Personal Knowledge Base

This workflow captures YouTube transcripts, indexes them with qmd, searches with BM25 or hybrid search, and extends the same index with your own documents.

Initialize

bgng init
bgng init --api-key sd_live_xxxxx

init validates the SupaData key, creates the workspace directories, writes default transcripts and notes collections, initializes qmd, and creates an empty Markdown queue.

Capture transcripts

One at a time:

bgng url "https://www.youtube.com/watch?v=dQw4w9WgXcQ"

In bulk:

bgng queue add "https://www.youtube.com/watch?v=A"
bgng queue add "https://youtu.be/B"
cat urls.txt | bgng queue add -
bgng queue list
bgng url batch-process

The batch processor rewrites the queue after each completed URL, so interruption leaves completed items in Processed and the in-flight item pending.

Search and retrieve

bgng search "rust ownership"
bgng query "how do borrow checkers work"
bgng get "2026-04-13/my-video"
bgng get "#a3f2c1" --from 20 --lines 50

Use search for exact terms and fast lookups. Use query for semantic questions, paraphrases, and ambiguous language.

Import local content

Register a directory:

bgng import ~/Documents/Notes --collection notes
bgng import ~/Projects/docs --pattern "**/*.{md,txt}"

Import a single file:

bgng import ./meeting-notes.md --collection notes

Single files are copied into ~/.bgng/<collection>/<basename> before indexing. Directories are registered in-place.

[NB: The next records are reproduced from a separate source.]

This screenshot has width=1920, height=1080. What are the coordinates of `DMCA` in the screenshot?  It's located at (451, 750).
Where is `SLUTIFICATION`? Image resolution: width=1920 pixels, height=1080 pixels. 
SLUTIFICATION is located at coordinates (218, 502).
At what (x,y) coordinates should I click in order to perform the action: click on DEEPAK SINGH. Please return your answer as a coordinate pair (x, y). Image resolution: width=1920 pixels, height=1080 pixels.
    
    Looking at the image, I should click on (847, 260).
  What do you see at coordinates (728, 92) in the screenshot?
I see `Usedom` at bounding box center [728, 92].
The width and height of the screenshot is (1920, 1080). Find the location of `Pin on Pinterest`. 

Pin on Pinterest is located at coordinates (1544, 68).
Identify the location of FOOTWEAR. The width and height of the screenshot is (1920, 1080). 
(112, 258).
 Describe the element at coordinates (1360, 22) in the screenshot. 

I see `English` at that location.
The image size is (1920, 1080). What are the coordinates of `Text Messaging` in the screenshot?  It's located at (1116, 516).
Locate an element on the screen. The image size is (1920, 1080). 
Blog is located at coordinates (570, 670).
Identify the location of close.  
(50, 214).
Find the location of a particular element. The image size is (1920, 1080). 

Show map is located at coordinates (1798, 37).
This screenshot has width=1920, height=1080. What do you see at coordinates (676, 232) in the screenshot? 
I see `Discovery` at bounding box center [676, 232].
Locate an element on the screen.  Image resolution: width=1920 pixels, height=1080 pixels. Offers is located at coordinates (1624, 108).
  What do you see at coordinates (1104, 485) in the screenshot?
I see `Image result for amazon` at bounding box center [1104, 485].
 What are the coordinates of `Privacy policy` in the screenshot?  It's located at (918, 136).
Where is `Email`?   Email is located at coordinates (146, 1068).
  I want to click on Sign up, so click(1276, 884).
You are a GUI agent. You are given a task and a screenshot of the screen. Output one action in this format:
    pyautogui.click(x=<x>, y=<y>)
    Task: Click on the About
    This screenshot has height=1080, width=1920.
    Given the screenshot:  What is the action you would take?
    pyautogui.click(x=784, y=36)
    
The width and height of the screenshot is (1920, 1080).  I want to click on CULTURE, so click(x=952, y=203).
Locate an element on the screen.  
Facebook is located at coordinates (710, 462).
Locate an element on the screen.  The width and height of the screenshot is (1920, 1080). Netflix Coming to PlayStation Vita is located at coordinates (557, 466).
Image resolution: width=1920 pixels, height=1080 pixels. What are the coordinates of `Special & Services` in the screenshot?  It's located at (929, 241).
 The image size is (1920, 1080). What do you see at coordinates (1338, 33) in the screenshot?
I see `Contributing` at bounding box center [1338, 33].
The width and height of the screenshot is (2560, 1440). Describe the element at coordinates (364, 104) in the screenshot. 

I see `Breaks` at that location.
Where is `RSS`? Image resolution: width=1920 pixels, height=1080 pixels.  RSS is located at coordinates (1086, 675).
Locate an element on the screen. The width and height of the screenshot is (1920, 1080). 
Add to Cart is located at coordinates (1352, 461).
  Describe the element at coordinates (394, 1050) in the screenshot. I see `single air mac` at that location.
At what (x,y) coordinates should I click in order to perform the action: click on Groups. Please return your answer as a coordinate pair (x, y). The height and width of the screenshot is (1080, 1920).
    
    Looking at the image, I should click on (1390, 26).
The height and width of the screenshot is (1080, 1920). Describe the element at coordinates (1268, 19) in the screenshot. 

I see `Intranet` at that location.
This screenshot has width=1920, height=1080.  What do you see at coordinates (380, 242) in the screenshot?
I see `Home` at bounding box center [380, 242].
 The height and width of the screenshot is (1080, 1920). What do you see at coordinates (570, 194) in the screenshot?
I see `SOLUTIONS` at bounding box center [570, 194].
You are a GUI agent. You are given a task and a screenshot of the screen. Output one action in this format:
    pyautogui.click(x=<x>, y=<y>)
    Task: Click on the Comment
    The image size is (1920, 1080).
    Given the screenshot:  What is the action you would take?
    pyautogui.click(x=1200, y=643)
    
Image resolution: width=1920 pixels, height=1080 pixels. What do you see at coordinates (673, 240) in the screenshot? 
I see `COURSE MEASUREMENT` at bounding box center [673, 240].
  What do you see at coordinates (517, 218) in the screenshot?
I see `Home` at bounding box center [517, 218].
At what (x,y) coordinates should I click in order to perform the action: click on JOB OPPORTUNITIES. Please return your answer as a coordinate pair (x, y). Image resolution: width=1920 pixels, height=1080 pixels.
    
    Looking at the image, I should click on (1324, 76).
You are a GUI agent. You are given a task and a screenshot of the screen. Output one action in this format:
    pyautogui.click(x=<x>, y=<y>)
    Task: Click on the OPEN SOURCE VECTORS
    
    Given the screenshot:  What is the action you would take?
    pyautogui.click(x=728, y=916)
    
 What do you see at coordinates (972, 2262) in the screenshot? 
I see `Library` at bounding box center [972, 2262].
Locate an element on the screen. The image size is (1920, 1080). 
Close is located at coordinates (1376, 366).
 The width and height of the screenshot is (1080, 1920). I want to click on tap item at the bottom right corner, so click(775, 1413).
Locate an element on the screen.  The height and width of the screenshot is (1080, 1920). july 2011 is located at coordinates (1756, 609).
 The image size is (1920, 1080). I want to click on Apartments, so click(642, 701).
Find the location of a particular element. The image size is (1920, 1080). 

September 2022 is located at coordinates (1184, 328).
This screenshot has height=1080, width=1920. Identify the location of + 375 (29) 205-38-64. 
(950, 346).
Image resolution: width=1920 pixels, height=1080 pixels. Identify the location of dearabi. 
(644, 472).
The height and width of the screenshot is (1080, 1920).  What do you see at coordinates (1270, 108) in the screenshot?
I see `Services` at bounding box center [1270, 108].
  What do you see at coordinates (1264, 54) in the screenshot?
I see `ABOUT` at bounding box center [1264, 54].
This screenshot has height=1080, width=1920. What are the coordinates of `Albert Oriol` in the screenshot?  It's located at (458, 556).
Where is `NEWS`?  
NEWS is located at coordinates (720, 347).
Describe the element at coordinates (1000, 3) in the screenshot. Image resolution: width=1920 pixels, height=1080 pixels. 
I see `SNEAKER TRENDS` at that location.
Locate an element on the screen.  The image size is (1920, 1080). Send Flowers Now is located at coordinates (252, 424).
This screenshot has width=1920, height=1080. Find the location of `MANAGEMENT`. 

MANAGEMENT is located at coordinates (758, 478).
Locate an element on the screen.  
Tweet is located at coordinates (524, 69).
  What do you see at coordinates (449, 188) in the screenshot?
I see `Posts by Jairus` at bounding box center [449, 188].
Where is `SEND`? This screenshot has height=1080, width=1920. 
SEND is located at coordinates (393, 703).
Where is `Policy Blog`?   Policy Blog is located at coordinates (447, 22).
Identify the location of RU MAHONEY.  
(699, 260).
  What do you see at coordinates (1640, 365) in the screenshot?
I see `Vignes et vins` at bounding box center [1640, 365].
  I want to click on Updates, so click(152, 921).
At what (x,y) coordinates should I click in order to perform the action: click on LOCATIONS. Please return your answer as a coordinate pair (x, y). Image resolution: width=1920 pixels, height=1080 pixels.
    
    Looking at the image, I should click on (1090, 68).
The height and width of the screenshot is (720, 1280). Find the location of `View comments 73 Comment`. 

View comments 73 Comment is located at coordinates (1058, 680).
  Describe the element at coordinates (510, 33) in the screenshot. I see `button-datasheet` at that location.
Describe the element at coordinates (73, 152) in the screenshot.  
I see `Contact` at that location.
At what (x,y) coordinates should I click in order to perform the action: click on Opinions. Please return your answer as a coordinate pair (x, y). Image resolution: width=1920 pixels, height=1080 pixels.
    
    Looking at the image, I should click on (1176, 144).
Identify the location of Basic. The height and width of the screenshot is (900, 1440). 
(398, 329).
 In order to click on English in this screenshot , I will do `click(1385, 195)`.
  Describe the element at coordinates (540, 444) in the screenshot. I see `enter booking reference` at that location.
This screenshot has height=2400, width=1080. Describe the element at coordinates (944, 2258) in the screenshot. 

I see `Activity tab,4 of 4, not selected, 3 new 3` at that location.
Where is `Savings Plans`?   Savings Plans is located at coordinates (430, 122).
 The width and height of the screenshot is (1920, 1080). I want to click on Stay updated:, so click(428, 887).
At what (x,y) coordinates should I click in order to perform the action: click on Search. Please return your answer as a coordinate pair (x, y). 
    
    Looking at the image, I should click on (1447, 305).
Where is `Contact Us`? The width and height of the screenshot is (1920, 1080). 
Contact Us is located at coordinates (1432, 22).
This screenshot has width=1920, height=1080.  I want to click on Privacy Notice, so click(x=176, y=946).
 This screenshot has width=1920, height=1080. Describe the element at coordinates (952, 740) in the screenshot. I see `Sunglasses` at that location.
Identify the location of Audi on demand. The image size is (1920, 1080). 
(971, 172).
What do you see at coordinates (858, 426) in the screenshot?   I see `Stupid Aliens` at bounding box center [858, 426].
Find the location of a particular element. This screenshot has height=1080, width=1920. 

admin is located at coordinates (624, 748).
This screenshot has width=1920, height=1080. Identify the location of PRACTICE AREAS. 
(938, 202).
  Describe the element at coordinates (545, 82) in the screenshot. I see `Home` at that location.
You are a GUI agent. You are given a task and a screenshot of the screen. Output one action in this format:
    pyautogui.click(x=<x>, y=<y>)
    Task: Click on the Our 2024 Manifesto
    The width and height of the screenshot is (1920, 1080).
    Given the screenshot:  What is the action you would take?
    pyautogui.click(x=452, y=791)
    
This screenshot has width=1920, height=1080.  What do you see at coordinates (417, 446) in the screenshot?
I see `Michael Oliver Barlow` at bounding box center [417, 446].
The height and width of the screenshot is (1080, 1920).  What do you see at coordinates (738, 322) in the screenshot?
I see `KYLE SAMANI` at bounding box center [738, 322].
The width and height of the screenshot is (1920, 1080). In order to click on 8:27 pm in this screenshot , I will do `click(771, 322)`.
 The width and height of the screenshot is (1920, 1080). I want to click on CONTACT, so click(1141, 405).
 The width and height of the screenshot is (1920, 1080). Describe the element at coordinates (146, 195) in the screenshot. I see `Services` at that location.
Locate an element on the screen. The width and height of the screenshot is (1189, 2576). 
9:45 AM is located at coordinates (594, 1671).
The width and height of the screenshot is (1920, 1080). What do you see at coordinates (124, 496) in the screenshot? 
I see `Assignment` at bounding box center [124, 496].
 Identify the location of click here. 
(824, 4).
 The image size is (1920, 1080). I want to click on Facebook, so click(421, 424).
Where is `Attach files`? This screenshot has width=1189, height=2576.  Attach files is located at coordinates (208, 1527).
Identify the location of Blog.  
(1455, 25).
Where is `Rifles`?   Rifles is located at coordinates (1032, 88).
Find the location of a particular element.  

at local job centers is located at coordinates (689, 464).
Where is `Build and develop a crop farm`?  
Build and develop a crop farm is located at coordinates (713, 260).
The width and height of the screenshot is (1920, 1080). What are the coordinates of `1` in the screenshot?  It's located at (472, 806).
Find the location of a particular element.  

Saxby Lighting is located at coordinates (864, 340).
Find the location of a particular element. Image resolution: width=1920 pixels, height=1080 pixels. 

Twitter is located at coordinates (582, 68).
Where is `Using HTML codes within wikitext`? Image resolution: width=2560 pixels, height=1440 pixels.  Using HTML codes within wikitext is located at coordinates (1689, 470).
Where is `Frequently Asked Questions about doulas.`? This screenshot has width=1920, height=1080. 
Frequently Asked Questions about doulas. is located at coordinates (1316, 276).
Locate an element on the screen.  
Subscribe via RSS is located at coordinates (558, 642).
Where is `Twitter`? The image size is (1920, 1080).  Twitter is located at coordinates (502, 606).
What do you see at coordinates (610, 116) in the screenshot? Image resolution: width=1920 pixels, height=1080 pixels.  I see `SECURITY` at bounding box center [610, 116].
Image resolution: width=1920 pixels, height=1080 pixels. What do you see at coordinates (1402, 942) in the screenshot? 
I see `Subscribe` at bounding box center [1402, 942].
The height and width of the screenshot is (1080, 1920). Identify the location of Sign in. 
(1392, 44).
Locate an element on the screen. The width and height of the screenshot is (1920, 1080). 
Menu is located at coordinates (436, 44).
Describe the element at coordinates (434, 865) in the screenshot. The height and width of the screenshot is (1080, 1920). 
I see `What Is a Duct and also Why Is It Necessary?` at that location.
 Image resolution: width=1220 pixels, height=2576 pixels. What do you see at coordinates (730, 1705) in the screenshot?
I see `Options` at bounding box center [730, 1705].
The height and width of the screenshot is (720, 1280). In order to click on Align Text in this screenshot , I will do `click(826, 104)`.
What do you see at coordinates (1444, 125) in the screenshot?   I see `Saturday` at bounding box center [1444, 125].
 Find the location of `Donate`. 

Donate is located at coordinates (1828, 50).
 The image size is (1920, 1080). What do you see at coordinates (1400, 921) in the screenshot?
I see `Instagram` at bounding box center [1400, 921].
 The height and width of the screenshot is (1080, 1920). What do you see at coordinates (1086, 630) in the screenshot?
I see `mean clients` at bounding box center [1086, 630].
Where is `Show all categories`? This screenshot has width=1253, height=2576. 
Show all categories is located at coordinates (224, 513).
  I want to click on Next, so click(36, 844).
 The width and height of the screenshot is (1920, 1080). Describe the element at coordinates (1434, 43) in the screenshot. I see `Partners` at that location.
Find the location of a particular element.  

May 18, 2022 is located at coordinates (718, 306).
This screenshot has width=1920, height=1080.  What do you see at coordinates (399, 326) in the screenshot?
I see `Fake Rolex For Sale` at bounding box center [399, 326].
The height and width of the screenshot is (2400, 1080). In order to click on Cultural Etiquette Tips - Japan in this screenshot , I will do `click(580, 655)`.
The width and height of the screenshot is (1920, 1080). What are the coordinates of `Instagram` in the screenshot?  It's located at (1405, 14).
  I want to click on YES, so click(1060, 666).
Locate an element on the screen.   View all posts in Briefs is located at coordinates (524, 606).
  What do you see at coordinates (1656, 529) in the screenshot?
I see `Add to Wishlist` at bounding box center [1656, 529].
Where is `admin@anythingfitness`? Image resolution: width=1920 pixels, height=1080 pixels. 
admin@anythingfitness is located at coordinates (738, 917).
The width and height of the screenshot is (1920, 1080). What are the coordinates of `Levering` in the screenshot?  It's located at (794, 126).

Manage collections and context

bgng collection list
bgng collection add code ~/Projects/awesome --pattern "**/*.ts"
bgng collection add archive ~/Old --no-default
bgng context global "Personal knowledge base of transcripts, notes, and project docs"
bgng context set transcripts /ThePrimeagen "Primeagen videos about Rust, vim, and productivity"

Context descriptions travel with search results and help downstream LLMs interpret matches.

Maintain the index

bgng status
bgng reindex
bgng reindex --force
bgng reindex -c notes

Use --force when you suspect stale or corrupt embeddings. It re-embeds all matching documents and can be slow on large collections.